ユーチューブをサーフィンしていると著名人の名言集みたいなのがたくさんアップされている。本人の音声つきで。最初に目についたのが立川談志だったので、彼の名言を拝聴することにした。

談志は言っていた。「生きているっていうことは死ぬまでの暇つぶしだ。」

面白いと思ってその話を息子にした。そうすると息子は談志の本を持っているという。そして息子の頭に残っている名言はこれ。

「人間、生まれながらにできることはあくびをすることと屁をすることだけだ。それ以外のことはみんな後から取ってつけたものだから、どうでもいい」。

その本を貸せ。それが「談志最後の落語論」だった。

 落語には江戸落語と上方落語の系統がある。まあ、落語に限らず、歌舞伎でもそうだし、囲碁にもある。私は九州の出身である。九州から都会に出るといえば、大阪に行く人が多かった。しかし私は九州から東京に出てきたのだ。理由はいくつもあるが、その一つは大阪弁の「ド」が好きじゃなかったということである。「ド真ん中」より東京言葉の「まんまん中」のほうが雅を感じたのだ。
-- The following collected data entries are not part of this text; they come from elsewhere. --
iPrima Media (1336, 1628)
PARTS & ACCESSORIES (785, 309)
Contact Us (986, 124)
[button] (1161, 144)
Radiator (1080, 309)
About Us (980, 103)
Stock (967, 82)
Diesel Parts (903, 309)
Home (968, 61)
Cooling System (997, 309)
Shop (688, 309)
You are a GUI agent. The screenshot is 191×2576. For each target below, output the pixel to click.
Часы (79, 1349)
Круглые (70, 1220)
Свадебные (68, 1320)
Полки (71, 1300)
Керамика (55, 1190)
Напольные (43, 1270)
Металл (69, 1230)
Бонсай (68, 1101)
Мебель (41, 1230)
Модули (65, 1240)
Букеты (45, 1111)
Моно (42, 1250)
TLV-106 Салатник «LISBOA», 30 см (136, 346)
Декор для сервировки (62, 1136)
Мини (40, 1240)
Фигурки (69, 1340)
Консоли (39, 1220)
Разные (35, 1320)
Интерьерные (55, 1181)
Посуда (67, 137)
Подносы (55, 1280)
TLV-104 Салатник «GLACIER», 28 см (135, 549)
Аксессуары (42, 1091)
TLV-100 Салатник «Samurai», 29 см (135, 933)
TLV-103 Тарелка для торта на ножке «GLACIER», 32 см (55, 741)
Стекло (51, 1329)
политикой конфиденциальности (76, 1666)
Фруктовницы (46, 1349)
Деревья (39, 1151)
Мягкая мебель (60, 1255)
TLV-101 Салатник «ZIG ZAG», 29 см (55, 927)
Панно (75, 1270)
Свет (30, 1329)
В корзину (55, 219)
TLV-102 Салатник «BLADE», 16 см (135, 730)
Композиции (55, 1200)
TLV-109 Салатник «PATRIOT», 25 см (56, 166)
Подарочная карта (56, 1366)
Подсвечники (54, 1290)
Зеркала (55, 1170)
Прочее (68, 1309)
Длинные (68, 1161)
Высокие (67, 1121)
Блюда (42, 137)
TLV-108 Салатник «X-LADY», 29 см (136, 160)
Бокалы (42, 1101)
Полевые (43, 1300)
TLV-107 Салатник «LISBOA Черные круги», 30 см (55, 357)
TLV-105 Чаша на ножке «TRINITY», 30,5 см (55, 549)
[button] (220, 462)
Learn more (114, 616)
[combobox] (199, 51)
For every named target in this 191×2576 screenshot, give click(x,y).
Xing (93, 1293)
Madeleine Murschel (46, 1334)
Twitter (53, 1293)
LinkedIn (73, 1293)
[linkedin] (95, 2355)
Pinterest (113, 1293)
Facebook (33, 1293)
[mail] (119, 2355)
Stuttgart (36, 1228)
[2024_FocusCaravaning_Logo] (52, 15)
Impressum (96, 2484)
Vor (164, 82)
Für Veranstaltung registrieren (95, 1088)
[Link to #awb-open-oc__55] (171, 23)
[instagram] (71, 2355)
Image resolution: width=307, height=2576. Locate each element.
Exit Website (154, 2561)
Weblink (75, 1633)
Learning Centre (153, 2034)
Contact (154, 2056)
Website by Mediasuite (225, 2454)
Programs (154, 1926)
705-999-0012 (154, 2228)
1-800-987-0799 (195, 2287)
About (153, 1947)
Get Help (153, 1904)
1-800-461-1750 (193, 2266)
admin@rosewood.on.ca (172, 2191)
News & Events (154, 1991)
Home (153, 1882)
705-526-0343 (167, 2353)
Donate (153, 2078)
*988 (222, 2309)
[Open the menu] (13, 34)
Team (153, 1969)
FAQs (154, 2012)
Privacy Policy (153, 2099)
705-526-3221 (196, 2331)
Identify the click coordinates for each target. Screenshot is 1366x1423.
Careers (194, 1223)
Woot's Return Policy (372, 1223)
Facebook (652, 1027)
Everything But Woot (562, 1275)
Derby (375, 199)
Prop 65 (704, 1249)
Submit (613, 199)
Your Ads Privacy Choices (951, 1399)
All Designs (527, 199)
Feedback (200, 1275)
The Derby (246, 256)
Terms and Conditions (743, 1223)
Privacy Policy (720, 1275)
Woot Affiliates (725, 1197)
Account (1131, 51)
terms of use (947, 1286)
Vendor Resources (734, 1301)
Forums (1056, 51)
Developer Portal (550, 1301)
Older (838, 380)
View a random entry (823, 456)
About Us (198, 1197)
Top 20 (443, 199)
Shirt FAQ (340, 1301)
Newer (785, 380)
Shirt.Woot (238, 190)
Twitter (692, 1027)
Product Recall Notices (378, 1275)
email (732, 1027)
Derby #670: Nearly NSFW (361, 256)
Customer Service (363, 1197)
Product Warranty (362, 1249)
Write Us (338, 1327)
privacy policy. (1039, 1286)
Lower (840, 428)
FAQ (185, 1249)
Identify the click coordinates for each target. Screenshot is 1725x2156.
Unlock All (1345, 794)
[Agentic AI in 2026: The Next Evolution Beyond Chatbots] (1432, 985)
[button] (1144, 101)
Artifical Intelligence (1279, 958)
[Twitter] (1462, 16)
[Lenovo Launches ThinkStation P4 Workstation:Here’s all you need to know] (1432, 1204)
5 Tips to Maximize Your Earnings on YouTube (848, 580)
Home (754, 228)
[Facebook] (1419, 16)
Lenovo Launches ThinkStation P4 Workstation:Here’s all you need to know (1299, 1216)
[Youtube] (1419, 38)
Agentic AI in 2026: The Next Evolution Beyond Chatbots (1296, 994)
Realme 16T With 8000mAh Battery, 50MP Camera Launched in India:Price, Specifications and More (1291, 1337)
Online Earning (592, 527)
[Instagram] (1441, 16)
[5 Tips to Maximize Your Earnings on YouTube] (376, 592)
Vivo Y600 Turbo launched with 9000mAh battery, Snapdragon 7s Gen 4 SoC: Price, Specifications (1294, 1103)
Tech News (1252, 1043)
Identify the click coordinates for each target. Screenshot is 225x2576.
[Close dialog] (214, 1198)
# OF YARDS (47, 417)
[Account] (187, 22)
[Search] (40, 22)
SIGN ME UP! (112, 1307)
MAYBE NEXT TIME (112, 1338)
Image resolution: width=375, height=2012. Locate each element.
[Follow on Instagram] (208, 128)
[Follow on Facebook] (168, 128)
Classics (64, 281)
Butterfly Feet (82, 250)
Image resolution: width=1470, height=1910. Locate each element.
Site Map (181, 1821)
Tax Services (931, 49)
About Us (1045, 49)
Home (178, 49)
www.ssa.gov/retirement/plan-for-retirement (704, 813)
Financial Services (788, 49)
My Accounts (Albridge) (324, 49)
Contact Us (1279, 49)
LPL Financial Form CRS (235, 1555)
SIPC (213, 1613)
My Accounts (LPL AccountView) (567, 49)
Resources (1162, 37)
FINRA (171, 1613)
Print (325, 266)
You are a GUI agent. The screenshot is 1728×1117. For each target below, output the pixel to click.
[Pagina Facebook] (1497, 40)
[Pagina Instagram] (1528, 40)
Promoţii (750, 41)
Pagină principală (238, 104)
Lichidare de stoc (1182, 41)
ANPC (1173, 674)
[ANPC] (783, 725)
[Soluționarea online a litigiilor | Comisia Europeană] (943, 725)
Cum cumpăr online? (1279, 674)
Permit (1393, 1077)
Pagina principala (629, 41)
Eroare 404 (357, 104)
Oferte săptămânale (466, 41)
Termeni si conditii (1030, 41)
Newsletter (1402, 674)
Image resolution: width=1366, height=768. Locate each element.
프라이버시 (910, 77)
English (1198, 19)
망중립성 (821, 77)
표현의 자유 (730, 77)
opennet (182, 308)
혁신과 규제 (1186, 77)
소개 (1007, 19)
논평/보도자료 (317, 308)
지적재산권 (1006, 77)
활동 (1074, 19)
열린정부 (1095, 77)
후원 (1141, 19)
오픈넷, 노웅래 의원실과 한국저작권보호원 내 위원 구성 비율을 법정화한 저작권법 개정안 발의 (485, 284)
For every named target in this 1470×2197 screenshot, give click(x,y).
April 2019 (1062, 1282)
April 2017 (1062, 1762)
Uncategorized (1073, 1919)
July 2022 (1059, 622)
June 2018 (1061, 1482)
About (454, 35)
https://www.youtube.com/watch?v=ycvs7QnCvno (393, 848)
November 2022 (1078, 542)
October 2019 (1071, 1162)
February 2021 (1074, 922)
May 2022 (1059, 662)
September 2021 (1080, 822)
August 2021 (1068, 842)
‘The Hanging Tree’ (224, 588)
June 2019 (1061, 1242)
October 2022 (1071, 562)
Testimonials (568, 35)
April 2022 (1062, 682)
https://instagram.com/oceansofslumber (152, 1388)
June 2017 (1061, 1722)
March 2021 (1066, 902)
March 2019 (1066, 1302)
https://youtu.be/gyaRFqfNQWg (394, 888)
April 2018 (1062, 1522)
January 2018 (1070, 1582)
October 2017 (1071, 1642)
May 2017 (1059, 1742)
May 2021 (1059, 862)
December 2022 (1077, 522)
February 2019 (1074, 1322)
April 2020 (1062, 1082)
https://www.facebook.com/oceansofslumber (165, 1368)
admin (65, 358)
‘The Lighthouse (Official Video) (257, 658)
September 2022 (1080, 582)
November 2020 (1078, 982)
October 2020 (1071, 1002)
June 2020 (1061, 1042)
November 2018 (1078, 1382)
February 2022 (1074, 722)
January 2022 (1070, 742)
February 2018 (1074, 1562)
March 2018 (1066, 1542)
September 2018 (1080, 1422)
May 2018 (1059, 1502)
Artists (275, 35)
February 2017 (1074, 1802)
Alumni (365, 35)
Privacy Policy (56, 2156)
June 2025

ところが、まんまん中を求めてはるばる東京にまでやってきたのに、東京でも「ド真ん中」という言い方が大手を振って歩いていた。やだね~。

江戸落語はやっぱり江戸っぽい言葉を駆使してもらいたい。「乗っける」ではなくて「ちっける」でしょう。「朝まで」とかいう教科書に出てきそうな説明語はいらん。「よっぴて」でよろしい。そしていまどき大流行の「不倫」。これは「不義密通」でなきゃ。あ、これは違うか。

ついでに書く。私は九州の中でも久留米の出身である。久留米は久留米絣が有名だ。そして「ソロバン踊り歌」がある。娘(ということにみなされている人)たちがソロバンで拍子を取りながら歌い舞う。その歌詞はこれ。

『あたしゃっさいの 久留米の日ばた織りでございますもんの
あたしがっさい 日ばたば織りよりますとっさいの 
村の若い衆が来て 遊ばないか遊ばないか 言いますもんの
遊ぶとはよかこたよかですばってん 
日ばたがいっちょん 織れまっせんもんの』

方言だけど、意味はだいたい分かるはず。問題はですな、この「遊ぶ」っていう実に不自然な歌詞ですばい。これ、お上品ぶって改悪されているのであって本当は「させる」なのだ。

『あたしがっさい 日ばたば織りよりますとっさいの 
村の若い衆が来て させんのじゃん させんのじゃん 言いますもんの
さすっとはよかこたよかですばってん 
日ばたがいっちょん 織れまっせんもんの』

そろばん踊りはこれでなきゃ。

 私、落語が大好き。中学生のころ、学校から帰ると毎日1話ずつ、落語のLP(当時はLPの時代ですよ)を聞いていた。お気に入りは柳家小さん(五代目)、三遊亭金馬(三代目)。

 金馬は禿頭の形も大好きだったな。私が持っていた金馬のLPは表が「居酒屋」で裏が「藪入り」だった。居酒屋では客が小僧さんをからかいながら飲むシーンが楽しくて。客が小僧に品書きを聞く。そうすると小僧が言うのである。「できますものは、ちいはひらたら、こぶ、あんこうのようなもん」。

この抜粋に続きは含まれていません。